◆ **Supplied data**:

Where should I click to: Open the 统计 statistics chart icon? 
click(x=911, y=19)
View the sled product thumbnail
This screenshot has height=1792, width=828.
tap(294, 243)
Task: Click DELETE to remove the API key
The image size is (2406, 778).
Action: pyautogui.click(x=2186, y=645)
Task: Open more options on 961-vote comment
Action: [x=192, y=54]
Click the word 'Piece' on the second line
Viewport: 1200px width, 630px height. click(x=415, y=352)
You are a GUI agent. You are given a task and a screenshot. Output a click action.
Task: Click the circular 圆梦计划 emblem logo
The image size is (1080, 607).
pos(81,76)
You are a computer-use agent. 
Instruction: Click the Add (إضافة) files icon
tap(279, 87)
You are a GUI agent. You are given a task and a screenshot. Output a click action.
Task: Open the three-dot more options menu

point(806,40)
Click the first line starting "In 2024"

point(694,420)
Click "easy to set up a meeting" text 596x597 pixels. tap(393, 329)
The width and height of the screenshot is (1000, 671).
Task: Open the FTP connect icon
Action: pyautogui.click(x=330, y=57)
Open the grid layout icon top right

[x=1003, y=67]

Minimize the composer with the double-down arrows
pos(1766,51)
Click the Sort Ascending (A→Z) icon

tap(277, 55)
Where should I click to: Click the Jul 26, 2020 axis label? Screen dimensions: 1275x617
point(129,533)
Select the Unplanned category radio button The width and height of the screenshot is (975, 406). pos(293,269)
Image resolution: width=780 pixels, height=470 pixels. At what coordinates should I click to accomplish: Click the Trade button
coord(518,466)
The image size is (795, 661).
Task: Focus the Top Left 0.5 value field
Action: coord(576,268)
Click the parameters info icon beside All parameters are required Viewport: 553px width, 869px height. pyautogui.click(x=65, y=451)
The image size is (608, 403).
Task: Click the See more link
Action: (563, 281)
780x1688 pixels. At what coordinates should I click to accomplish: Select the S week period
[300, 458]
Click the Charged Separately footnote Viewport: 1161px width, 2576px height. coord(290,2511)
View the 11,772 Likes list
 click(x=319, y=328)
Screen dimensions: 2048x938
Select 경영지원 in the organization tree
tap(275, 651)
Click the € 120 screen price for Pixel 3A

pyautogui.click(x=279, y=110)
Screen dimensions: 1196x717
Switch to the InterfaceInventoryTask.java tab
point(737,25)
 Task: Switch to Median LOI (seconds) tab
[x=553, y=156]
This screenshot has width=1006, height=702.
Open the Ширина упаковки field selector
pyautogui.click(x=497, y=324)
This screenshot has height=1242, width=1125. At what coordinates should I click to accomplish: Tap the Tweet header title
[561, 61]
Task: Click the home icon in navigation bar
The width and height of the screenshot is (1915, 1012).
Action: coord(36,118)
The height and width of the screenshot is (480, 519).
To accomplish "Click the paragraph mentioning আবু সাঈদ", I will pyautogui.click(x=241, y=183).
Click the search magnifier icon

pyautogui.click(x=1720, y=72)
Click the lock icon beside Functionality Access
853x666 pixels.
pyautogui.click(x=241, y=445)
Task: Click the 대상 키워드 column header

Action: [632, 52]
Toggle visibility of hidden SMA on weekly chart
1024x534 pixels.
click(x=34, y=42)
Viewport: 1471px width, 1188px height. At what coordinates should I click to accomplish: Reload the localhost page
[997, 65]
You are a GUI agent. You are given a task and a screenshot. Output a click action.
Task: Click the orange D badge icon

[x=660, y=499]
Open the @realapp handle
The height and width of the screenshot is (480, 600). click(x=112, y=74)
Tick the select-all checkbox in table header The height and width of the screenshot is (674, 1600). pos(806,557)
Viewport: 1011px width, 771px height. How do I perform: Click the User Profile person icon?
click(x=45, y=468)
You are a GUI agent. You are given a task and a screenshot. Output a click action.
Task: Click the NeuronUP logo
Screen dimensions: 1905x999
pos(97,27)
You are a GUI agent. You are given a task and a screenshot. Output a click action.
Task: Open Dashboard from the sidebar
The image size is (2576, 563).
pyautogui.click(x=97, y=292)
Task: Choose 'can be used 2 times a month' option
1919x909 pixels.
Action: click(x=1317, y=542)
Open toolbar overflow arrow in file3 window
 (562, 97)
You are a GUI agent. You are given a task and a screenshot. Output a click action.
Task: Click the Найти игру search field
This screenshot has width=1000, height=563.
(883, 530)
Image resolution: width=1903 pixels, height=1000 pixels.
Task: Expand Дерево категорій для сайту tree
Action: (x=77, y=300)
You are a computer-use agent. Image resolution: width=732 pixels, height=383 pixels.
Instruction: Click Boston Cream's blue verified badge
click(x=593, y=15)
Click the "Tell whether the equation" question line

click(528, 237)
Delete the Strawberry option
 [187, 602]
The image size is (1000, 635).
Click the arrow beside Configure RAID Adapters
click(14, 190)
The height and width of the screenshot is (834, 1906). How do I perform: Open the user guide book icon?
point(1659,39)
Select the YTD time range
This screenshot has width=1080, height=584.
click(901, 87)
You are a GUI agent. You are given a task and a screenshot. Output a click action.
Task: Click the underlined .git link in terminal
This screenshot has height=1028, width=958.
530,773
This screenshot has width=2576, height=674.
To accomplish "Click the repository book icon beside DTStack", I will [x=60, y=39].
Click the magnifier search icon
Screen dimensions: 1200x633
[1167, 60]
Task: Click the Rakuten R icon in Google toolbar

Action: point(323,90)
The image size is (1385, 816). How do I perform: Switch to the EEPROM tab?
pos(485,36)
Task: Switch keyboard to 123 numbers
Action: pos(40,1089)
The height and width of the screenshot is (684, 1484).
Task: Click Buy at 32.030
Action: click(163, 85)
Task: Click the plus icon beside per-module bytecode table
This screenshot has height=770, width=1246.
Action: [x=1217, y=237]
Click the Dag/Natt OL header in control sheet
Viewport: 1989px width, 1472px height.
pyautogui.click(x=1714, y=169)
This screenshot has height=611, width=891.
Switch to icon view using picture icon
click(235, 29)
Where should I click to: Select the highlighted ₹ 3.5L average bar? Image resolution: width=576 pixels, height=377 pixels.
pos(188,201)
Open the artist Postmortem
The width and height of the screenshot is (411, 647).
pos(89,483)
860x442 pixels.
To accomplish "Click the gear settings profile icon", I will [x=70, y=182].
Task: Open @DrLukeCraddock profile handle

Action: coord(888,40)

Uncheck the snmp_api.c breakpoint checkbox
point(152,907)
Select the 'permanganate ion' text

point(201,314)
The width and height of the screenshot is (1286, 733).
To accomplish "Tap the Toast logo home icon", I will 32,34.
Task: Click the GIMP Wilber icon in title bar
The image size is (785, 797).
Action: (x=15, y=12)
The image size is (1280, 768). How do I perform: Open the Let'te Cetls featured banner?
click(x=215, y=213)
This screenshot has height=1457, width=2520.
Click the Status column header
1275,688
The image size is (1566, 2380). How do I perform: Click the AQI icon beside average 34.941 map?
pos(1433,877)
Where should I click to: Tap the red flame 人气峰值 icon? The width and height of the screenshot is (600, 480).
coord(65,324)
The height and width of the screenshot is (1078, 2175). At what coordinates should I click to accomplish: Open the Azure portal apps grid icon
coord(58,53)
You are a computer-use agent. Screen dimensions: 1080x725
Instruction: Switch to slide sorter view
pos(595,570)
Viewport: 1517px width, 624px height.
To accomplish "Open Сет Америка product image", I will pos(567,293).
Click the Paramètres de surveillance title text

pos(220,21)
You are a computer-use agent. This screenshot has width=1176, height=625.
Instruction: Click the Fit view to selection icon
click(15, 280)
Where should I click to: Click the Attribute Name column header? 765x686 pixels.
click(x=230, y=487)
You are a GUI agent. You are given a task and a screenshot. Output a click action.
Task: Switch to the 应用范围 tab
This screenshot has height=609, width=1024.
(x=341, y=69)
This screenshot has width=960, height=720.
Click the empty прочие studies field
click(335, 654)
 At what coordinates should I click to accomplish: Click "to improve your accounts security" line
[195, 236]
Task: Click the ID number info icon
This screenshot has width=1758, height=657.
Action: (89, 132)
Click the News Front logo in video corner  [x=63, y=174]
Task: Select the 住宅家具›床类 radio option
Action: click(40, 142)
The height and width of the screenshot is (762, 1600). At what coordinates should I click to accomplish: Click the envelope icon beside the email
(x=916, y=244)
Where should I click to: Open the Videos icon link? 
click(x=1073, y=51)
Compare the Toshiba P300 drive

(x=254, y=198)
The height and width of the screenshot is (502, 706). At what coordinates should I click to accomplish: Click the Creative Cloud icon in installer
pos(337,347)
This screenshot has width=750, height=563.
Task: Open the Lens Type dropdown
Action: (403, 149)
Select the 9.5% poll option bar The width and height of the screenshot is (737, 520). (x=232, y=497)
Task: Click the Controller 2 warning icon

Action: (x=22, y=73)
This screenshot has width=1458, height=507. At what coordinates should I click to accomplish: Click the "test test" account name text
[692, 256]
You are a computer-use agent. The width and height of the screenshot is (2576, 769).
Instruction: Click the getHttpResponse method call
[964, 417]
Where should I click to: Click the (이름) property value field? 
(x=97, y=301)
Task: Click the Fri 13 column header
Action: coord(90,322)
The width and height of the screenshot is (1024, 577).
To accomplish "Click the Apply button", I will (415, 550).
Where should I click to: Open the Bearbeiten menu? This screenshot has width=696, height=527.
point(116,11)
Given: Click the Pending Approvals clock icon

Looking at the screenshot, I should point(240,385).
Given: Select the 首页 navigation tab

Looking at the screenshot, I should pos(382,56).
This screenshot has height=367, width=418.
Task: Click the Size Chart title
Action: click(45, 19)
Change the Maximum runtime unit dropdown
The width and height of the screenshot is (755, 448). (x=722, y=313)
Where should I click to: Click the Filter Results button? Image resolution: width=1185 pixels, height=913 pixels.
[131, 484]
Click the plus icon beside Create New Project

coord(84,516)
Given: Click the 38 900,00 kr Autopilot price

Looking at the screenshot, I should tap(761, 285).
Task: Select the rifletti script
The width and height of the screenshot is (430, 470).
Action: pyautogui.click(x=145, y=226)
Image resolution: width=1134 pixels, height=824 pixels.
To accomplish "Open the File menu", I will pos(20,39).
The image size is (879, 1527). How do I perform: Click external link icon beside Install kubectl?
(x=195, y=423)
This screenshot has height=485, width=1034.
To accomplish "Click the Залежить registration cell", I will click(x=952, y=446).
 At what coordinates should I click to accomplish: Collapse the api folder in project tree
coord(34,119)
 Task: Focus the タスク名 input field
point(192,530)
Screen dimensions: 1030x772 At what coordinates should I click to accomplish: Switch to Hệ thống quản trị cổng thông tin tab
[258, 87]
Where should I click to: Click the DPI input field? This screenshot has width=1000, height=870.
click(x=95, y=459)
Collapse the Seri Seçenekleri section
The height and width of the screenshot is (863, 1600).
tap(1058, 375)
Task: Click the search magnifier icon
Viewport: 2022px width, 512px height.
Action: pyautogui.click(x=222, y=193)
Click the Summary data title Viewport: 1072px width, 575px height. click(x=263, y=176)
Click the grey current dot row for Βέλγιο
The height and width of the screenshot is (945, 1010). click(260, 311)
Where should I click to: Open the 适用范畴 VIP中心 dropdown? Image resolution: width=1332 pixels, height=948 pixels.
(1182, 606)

◆ **Your task**: The reply should consist solely of the lines above from the one that has "Task: Click the underlined" through the one that has "Task: Click the GIMP Wilber icon in title bar", reproduced exactly.

◆ **Written answer**:
Task: Click the underlined .git link in terminal
This screenshot has height=1028, width=958.
530,773
This screenshot has width=2576, height=674.
To accomplish "Click the repository book icon beside DTStack", I will [x=60, y=39].
Click the magnifier search icon
Screen dimensions: 1200x633
[1167, 60]
Task: Click the Rakuten R icon in Google toolbar

Action: point(323,90)
The image size is (1385, 816). How do I perform: Switch to the EEPROM tab?
pos(485,36)
Task: Switch keyboard to 123 numbers
Action: pos(40,1089)
The height and width of the screenshot is (684, 1484).
Task: Click Buy at 32.030
Action: click(163, 85)
Task: Click the plus icon beside per-module bytecode table
This screenshot has height=770, width=1246.
Action: [x=1217, y=237]
Click the Dag/Natt OL header in control sheet
Viewport: 1989px width, 1472px height.
pyautogui.click(x=1714, y=169)
This screenshot has height=611, width=891.
Switch to icon view using picture icon
click(235, 29)
Where should I click to: Select the highlighted ₹ 3.5L average bar? Image resolution: width=576 pixels, height=377 pixels.
pos(188,201)
Open the artist Postmortem
The width and height of the screenshot is (411, 647).
pos(89,483)
860x442 pixels.
To accomplish "Click the gear settings profile icon", I will [x=70, y=182].
Task: Open @DrLukeCraddock profile handle

Action: coord(888,40)

Uncheck the snmp_api.c breakpoint checkbox
point(152,907)
Select the 'permanganate ion' text

point(201,314)
The width and height of the screenshot is (1286, 733).
To accomplish "Tap the Toast logo home icon", I will 32,34.
Task: Click the GIMP Wilber icon in title bar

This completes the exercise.